**PROBLEM REQUIREMENTS**
Repeat the records. Match each character exactly.

##### AVAILABLE DATA #####

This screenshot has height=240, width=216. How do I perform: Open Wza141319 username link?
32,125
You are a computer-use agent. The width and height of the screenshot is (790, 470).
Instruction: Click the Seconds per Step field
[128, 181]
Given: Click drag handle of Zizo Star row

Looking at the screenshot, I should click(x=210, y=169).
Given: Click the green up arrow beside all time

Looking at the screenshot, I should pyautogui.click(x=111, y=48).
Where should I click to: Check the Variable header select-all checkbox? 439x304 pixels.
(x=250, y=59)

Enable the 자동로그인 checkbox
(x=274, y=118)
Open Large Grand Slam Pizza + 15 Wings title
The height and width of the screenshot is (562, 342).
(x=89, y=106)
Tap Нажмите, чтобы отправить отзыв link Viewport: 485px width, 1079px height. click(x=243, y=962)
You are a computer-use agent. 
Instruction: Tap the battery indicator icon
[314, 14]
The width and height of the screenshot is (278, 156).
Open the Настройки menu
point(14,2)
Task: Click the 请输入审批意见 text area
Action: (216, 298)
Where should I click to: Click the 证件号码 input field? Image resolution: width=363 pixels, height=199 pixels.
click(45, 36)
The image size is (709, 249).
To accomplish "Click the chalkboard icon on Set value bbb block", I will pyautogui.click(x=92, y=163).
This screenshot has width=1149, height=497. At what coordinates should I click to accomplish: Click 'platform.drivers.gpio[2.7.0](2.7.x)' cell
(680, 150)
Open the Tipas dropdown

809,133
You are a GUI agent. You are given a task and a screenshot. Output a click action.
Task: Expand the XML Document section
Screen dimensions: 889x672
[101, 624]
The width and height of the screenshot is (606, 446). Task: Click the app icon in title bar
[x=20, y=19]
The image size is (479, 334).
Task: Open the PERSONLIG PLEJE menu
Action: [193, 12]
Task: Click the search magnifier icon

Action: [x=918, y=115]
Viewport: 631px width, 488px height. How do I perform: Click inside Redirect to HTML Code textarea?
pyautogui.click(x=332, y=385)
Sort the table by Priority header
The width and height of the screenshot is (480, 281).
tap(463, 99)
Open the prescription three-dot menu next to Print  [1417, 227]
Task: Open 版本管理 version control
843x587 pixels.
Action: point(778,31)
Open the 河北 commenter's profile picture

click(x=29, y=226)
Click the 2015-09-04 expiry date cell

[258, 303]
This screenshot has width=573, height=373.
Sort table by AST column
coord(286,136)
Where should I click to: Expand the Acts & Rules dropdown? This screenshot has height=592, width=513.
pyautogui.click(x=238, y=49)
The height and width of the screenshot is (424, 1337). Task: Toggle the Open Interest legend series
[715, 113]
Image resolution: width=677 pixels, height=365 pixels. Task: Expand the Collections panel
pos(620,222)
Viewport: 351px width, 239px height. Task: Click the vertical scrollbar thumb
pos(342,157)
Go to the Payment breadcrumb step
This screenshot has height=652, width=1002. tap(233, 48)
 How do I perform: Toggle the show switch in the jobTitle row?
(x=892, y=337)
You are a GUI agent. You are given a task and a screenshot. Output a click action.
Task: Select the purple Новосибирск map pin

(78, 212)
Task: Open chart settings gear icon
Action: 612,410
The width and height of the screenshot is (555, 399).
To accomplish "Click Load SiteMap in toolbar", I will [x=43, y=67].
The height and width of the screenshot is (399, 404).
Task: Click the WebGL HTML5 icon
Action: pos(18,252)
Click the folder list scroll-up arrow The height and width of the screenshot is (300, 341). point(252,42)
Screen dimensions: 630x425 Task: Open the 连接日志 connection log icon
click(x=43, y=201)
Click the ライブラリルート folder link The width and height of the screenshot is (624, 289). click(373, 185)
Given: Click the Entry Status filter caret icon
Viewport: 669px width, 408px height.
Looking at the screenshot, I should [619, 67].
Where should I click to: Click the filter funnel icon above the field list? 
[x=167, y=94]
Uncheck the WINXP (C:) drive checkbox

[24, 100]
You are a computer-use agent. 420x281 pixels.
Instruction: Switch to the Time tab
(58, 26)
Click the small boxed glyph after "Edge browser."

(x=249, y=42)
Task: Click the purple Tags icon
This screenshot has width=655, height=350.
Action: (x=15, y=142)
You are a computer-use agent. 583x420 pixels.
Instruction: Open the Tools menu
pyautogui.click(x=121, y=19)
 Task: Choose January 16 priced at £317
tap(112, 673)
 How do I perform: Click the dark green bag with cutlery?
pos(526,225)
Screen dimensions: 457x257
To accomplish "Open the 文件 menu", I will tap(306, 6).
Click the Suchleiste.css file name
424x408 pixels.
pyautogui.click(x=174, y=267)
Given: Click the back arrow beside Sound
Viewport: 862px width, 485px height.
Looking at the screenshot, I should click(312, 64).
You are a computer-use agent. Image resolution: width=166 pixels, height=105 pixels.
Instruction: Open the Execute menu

#####

**EXERCISE OUTPUT**
This screenshot has height=240, width=216. How do I perform: Open Wza141319 username link?
32,125
You are a computer-use agent. The width and height of the screenshot is (790, 470).
Instruction: Click the Seconds per Step field
[128, 181]
Given: Click drag handle of Zizo Star row

Looking at the screenshot, I should click(x=210, y=169).
Given: Click the green up arrow beside all time

Looking at the screenshot, I should pyautogui.click(x=111, y=48).
Where should I click to: Check the Variable header select-all checkbox? 439x304 pixels.
(x=250, y=59)

Enable the 자동로그인 checkbox
(x=274, y=118)
Open Large Grand Slam Pizza + 15 Wings title
The height and width of the screenshot is (562, 342).
(x=89, y=106)
Tap Нажмите, чтобы отправить отзыв link Viewport: 485px width, 1079px height. click(x=243, y=962)
You are a computer-use agent. 
Instruction: Tap the battery indicator icon
[314, 14]
The width and height of the screenshot is (278, 156).
Open the Настройки menu
point(14,2)
Task: Click the 请输入审批意见 text area
Action: (216, 298)
Where should I click to: Click the 证件号码 input field? Image resolution: width=363 pixels, height=199 pixels.
click(45, 36)
The image size is (709, 249).
To accomplish "Click the chalkboard icon on Set value bbb block", I will pyautogui.click(x=92, y=163).
This screenshot has width=1149, height=497. At what coordinates should I click to accomplish: Click 'platform.drivers.gpio[2.7.0](2.7.x)' cell
(680, 150)
Open the Tipas dropdown

809,133
You are a GUI agent. You are given a task and a screenshot. Output a click action.
Task: Expand the XML Document section
Screen dimensions: 889x672
[101, 624]
The width and height of the screenshot is (606, 446). Task: Click the app icon in title bar
[x=20, y=19]
The image size is (479, 334).
Task: Open the PERSONLIG PLEJE menu
Action: [193, 12]
Task: Click the search magnifier icon

Action: [x=918, y=115]
Viewport: 631px width, 488px height. How do I perform: Click inside Redirect to HTML Code textarea?
pyautogui.click(x=332, y=385)
Sort the table by Priority header
The width and height of the screenshot is (480, 281).
tap(463, 99)
Open the prescription three-dot menu next to Print  [1417, 227]
Task: Open 版本管理 version control
843x587 pixels.
Action: point(778,31)
Open the 河北 commenter's profile picture

click(x=29, y=226)
Click the 2015-09-04 expiry date cell

[258, 303]
This screenshot has width=573, height=373.
Sort table by AST column
coord(286,136)
Where should I click to: Expand the Acts & Rules dropdown? This screenshot has height=592, width=513.
pyautogui.click(x=238, y=49)
The height and width of the screenshot is (424, 1337). Task: Toggle the Open Interest legend series
[715, 113]
Image resolution: width=677 pixels, height=365 pixels. Task: Expand the Collections panel
pos(620,222)
Viewport: 351px width, 239px height. Task: Click the vertical scrollbar thumb
pos(342,157)
Go to the Payment breadcrumb step
This screenshot has height=652, width=1002. tap(233, 48)
 How do I perform: Toggle the show switch in the jobTitle row?
(x=892, y=337)
You are a GUI agent. You are given a task and a screenshot. Output a click action.
Task: Select the purple Новосибирск map pin

(78, 212)
Task: Open chart settings gear icon
Action: 612,410
The width and height of the screenshot is (555, 399).
To accomplish "Click Load SiteMap in toolbar", I will [x=43, y=67].
The height and width of the screenshot is (399, 404).
Task: Click the WebGL HTML5 icon
Action: pos(18,252)
Click the folder list scroll-up arrow The height and width of the screenshot is (300, 341). point(252,42)
Screen dimensions: 630x425 Task: Open the 连接日志 connection log icon
click(x=43, y=201)
Click the ライブラリルート folder link The width and height of the screenshot is (624, 289). click(373, 185)
Given: Click the Entry Status filter caret icon
Viewport: 669px width, 408px height.
Looking at the screenshot, I should [619, 67].
Where should I click to: Click the filter funnel icon above the field list? 
[x=167, y=94]
Uncheck the WINXP (C:) drive checkbox

[24, 100]
You are a computer-use agent. 420x281 pixels.
Instruction: Switch to the Time tab
(58, 26)
Click the small boxed glyph after "Edge browser."

(x=249, y=42)
Task: Click the purple Tags icon
This screenshot has width=655, height=350.
Action: (x=15, y=142)
You are a computer-use agent. 583x420 pixels.
Instruction: Open the Tools menu
pyautogui.click(x=121, y=19)
 Task: Choose January 16 priced at £317
tap(112, 673)
 How do I perform: Click the dark green bag with cutlery?
pos(526,225)
Screen dimensions: 457x257
To accomplish "Open the 文件 menu", I will tap(306, 6).
Click the Suchleiste.css file name
424x408 pixels.
pyautogui.click(x=174, y=267)
Given: Click the back arrow beside Sound
Viewport: 862px width, 485px height.
Looking at the screenshot, I should click(312, 64).
You are a computer-use agent. Image resolution: width=166 pixels, height=105 pixels.
Instruction: Open the Execute menu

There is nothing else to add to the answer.